Interlocking piles of felled trees anchored to a streambed and adjacent banks can help protect eroding streambanks and cost less than current control measures.

Many stream corridors in agricultural watersheds suffer from accelerated erosion. For years, researchers have tried to stabilize streambanks with planted vegetation. This technique is usually cheaper, better for the environment and more aesthetically pleasing than traditional artificial control measures that use structures made from costly stone and concrete. However, vegetation is hard to establish in rapidly eroding channels.

Now, Agricultural Research Service hydraulic engineer Doug Shields at the National Sedimentation Laboratory, Oxford, Miss.--in cooperation with the USDA’s Natural Resources Conservation Service, U.S. Army Corps of Engineers and local landowners--has designed and constructed an experimental erosion control system. It uses interlocking piles of felled trees anchored to the streambank.
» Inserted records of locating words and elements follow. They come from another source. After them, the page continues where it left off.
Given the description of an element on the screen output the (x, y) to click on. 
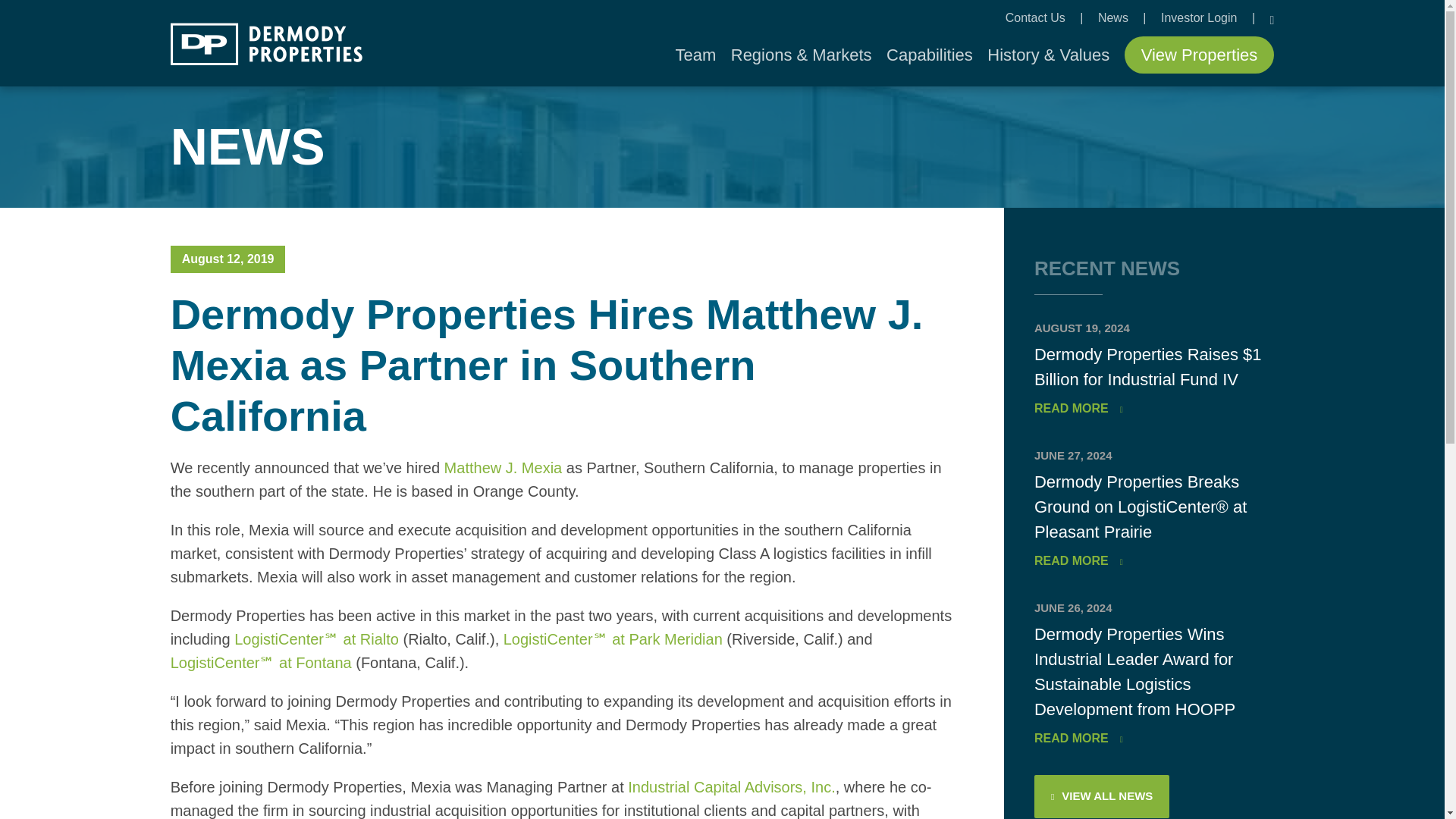
Capabilities (929, 54)
Investor Login (1200, 17)
Team (695, 54)
View Properties (1199, 54)
News (1114, 17)
Contact Us (1037, 17)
These felled-tree structures are designed to induce sediment deposition at the toe--the place where the streambank intersects the streambed--of eroding banks. This reverses erosion-driven channel enlargement. Data and observations indicate that the structures create hydraulic conditions favorable to stream habitat restoration and induce sediment to be deposited in areas formerly subject to erosion.

About a year after construction, water depths near the structures had doubled, reducing severe stress on the aquatic community caused by extremely shallow conditions associated with channel erosion.
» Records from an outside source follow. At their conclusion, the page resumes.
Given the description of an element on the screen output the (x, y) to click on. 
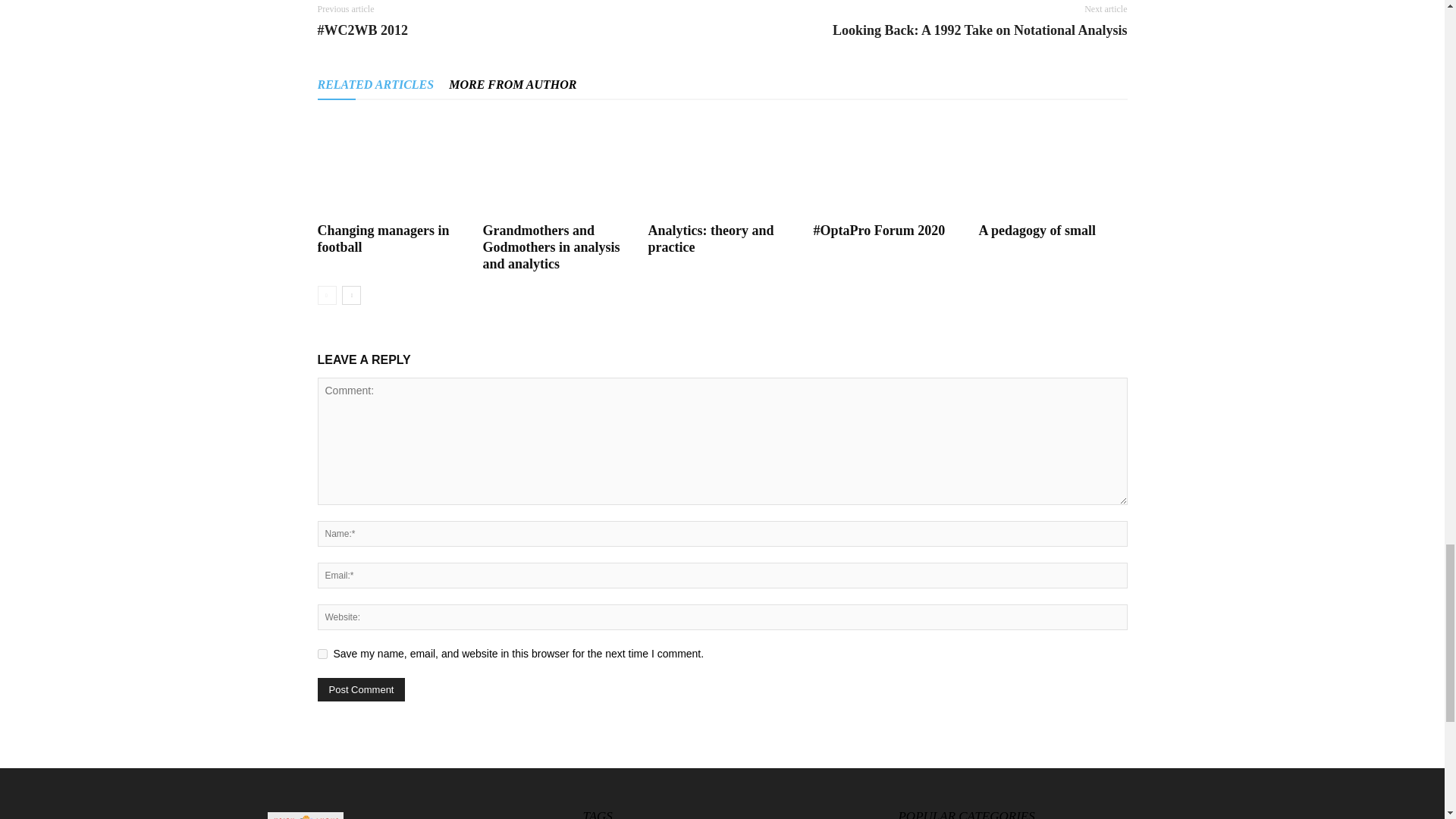
Post Comment (360, 689)
Grandmothers and Godmothers in analysis and analytics (555, 166)
Changing managers in football (382, 238)
Changing managers in football (391, 166)
yes (321, 654)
Additional components of the project include planting willow cuttings and switchgrasses. Results could provide the technical basis for future applications that cost only about one-third of current approaches featuring the use of quarried stone and other artificial materials to stabilize streambanks.

This technology will help to create forested riparian buffer strips, control streambank erosion and restore the nation’s 3.5 million miles of rivers currently considered degraded by erosion, sedimentation and excess nutrients.

ARS is the U.S. Department of Agriculture’s chief scientific research agency.